# Redis combat: skillfully use Bitmap to achieve hundreds of millions of massive data statistics

Posted on Jan. 31, 2023, 1:25 p.m. by 金郁婷
Category: The back-end

In a mobile application business scenario, we need to store information that a key is associated with a data set.

Common scenarios are as follows:

• Give a userId to determine user login status;
• Display the check-in times and first check-in time of the user in a certain month;
• Check in status of 200 million users in the last 7 days, and collect the total number of users who check in continuously in the last 7 days.

Usually, the number of users and visits we are facing is huge, such as millions or tens of millions of users, or tens or even hundreds of millions of people accessing information.

Therefore, we have to choose a collection type that is very efficient at counting large amounts of data, such as billions.

How to choose the right data set, we should first understand the commonly used statistical model, and use reasonable data to solve practical problems.

Four types of statistics:

1. Binary state statistics;
2. Aggregate statistics;
3. Rank statistics;
4. Cardinality statistics.

This article will start with the binary state statistics type as the practical part of the series. This article will use the extended data type Bitmap other than String, Set, Zset, List and Hash to achieve.

The instructions mentioned in this article can be debugged via an online Redis client at try.redis. IO /.

## remarks

Share more, give more, create more value for others upfront without expecting anything in return, and in the long run your efforts will return you many times over.

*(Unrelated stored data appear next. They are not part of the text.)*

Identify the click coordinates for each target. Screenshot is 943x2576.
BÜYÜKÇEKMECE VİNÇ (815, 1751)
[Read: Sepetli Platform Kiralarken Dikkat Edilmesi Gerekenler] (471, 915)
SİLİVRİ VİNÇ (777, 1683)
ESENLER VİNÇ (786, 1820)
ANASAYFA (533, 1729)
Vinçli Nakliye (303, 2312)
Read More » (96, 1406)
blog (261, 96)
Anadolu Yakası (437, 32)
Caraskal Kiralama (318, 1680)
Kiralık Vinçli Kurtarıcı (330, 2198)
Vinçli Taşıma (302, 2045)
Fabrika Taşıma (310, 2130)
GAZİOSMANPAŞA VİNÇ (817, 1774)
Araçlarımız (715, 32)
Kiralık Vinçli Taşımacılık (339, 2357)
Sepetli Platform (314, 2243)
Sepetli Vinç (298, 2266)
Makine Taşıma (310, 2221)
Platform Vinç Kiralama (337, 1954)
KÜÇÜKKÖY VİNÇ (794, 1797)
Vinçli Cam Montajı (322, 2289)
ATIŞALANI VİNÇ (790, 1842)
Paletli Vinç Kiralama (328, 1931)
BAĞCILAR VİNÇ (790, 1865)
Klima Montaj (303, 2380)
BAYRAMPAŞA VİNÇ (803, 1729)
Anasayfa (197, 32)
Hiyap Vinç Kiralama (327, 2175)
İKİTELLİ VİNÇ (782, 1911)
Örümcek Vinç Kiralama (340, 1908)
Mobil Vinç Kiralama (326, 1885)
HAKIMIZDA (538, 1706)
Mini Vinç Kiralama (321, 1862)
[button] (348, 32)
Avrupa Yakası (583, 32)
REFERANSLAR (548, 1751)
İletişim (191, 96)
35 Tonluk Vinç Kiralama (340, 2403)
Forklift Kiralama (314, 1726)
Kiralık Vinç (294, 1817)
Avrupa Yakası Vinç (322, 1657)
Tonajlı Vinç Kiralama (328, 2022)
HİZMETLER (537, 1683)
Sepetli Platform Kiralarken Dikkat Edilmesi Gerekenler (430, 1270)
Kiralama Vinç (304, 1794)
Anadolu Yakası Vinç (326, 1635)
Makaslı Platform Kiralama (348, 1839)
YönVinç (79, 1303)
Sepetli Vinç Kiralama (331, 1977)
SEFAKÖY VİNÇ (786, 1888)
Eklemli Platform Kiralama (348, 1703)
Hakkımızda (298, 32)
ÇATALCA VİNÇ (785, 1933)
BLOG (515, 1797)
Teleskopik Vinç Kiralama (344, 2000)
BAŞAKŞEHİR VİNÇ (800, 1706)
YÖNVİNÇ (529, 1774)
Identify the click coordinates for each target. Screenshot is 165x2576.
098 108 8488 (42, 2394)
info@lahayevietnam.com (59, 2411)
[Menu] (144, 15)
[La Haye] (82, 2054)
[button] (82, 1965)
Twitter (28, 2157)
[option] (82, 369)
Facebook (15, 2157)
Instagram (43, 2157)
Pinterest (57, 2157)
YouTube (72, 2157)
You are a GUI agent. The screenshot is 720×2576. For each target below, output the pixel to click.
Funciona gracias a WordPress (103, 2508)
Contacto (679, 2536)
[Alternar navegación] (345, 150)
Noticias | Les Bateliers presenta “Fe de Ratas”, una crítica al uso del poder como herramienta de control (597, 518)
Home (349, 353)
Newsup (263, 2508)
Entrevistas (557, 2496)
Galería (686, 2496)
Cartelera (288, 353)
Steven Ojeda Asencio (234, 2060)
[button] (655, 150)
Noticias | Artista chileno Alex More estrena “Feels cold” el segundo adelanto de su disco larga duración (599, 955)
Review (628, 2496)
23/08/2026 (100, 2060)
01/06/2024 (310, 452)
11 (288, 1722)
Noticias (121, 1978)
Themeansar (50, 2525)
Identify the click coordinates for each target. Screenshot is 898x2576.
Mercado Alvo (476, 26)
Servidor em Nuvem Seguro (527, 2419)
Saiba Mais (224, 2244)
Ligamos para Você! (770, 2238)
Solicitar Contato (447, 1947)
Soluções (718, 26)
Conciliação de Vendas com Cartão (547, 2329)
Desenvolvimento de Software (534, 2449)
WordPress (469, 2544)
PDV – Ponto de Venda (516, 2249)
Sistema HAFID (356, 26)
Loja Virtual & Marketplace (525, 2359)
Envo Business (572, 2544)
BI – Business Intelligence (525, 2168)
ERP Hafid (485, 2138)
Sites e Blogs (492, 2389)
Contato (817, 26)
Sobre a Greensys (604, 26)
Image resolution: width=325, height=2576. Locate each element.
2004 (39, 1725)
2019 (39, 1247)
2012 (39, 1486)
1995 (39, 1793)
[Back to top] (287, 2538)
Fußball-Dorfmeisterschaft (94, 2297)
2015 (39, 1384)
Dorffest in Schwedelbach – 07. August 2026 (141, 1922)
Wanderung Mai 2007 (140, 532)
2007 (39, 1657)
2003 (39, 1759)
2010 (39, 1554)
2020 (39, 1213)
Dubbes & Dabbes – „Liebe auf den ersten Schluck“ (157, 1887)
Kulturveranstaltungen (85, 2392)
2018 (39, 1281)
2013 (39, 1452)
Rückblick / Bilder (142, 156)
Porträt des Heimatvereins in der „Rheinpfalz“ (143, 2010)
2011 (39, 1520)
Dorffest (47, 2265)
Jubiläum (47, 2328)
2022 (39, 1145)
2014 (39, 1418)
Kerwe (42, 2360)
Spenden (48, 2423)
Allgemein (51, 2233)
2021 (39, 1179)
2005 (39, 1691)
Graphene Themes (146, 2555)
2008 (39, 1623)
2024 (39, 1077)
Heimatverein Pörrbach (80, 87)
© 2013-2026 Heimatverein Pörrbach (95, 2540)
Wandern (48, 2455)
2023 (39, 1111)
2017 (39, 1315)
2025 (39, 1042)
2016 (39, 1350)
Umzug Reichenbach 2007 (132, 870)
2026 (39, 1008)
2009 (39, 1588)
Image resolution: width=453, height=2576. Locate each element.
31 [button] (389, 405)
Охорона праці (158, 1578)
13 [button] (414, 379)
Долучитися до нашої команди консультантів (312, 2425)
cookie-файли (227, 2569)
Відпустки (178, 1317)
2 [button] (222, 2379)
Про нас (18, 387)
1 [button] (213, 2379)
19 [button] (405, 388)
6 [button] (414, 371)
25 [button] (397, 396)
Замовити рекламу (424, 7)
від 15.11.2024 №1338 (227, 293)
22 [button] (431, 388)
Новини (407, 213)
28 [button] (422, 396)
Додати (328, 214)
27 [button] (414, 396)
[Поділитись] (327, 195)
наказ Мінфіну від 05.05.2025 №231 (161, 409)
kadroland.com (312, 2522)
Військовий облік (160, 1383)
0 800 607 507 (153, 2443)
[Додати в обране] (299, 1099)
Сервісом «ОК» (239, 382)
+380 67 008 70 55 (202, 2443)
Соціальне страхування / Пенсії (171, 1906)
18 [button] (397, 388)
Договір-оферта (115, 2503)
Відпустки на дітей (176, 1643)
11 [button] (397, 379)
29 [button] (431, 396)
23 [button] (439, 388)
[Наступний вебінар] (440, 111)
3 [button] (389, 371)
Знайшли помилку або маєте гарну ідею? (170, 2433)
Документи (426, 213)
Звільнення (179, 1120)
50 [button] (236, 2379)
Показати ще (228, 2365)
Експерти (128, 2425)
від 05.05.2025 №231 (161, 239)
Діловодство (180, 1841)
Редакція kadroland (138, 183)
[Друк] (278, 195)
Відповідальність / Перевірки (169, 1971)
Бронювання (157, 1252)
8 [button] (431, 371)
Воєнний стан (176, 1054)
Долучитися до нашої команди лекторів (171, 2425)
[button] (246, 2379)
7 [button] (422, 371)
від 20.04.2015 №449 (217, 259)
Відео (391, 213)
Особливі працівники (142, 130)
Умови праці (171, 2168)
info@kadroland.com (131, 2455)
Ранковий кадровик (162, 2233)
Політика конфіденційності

Especially at the beginning of cooperation with others, don't worry about short-term returns, it doesn't have much significance, more is to exercise their vision, perspective and problem solving ability.

# Binary state statistics

What is binary state statistics?

In other words, there are only 0 and 1 values of elements in the set. In the scenario of check-in and login, only check-in (1) or non-check-in (0), login (1) or non-login (0) are recorded.

If we use the String type of Redis (key - userId, value - 0 indicates offline, 1 - login) in the scene of determining whether the user logs in, if we store the login status of 1 million users, if it is stored in the form of String, I need to store a million strings, which is a lot of memory.

Why is String memory expensive?

In addition to recording the actual data, the String type requires additional memory to record data length, space usage, and so on.

When the saved data contains strings, the String type is stored using a simple dynamic String (SDS) structure, as shown below:

• Len: 4 bytes, indicating the used length of buF.
• Alloc: represents the actual length allocated by buF in 4 bytes, usually len.
• Buf: byte array that holds the actual data. Redis automatically adds a "\0" to the end of the array, incurs an extra byte of overhead.

So len and alloc are additional overhead in SDS in addition to buF holding the actual data.

There is also an overhead of the RedisObject structure, because Redis has many data types, and different data types all have the same metadata to record (such as last accessed time, number of references, etc.).

Therefore, Redis uses a RedisObject structure to uniformly record this metadata while pointing to the actual data.

For binary state scenarios, we can use bitmaps to achieve this. For example, we use a bit to represent the login state, and 100 million users only occupy 100 million bit memory ≈ (100000000/8/1024/1024) 12 MB.

``\$offset/8/1024/1024) MBCopy the code``

What is a Bitmap?

The underlying data structure of Bitmap uses SDS data structure of String type to store the bit array. Redis uses 8 bits of each byte array, and each bit represents the binary state of an element (either 0 or 1).

A Bitmap can be thought of as an array of bits. Each unit of the array can store only 0 or 1. The subscript of the array is called offset in the Bitmap.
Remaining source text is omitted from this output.